=== The data ===

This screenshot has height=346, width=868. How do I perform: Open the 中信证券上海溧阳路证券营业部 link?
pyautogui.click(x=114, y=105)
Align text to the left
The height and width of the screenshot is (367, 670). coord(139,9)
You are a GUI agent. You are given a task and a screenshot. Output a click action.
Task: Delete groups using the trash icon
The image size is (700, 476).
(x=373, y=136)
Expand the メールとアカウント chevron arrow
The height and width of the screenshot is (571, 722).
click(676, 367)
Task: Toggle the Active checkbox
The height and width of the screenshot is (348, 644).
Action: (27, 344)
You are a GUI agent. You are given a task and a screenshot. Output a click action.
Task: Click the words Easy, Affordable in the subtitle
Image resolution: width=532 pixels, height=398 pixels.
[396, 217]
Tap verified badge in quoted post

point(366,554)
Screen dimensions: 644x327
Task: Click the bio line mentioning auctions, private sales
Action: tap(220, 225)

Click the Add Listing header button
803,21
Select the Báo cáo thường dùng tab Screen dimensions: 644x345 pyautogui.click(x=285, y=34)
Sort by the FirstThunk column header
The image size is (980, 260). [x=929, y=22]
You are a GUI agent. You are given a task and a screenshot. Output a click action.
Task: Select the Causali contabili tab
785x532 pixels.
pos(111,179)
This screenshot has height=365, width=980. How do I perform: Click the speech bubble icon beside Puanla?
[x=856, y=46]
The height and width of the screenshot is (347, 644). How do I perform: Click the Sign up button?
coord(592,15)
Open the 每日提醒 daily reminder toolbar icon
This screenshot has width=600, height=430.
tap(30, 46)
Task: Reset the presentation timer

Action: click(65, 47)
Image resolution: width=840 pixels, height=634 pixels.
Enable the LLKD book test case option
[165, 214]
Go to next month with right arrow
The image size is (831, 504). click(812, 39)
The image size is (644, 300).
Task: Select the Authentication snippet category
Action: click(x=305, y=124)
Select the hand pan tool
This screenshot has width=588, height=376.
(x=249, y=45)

===

**Task instructions**
Copy every record exactly.

**The completed task**
This screenshot has height=346, width=868. How do I perform: Open the 中信证券上海溧阳路证券营业部 link?
pyautogui.click(x=114, y=105)
Align text to the left
The height and width of the screenshot is (367, 670). coord(139,9)
You are a GUI agent. You are given a task and a screenshot. Output a click action.
Task: Delete groups using the trash icon
The image size is (700, 476).
(x=373, y=136)
Expand the メールとアカウント chevron arrow
The height and width of the screenshot is (571, 722).
click(676, 367)
Task: Toggle the Active checkbox
The height and width of the screenshot is (348, 644).
Action: (27, 344)
You are a GUI agent. You are given a task and a screenshot. Output a click action.
Task: Click the words Easy, Affordable in the subtitle
Image resolution: width=532 pixels, height=398 pixels.
[396, 217]
Tap verified badge in quoted post

point(366,554)
Screen dimensions: 644x327
Task: Click the bio line mentioning auctions, private sales
Action: tap(220, 225)

Click the Add Listing header button
803,21
Select the Báo cáo thường dùng tab Screen dimensions: 644x345 pyautogui.click(x=285, y=34)
Sort by the FirstThunk column header
The image size is (980, 260). [x=929, y=22]
You are a GUI agent. You are given a task and a screenshot. Output a click action.
Task: Select the Causali contabili tab
785x532 pixels.
pos(111,179)
This screenshot has height=365, width=980. How do I perform: Click the speech bubble icon beside Puanla?
[x=856, y=46]
The height and width of the screenshot is (347, 644). How do I perform: Click the Sign up button?
coord(592,15)
Open the 每日提醒 daily reminder toolbar icon
This screenshot has width=600, height=430.
tap(30, 46)
Task: Reset the presentation timer

Action: click(65, 47)
Image resolution: width=840 pixels, height=634 pixels.
Enable the LLKD book test case option
[165, 214]
Go to next month with right arrow
The image size is (831, 504). click(812, 39)
The image size is (644, 300).
Task: Select the Authentication snippet category
Action: click(x=305, y=124)
Select the hand pan tool
This screenshot has width=588, height=376.
(x=249, y=45)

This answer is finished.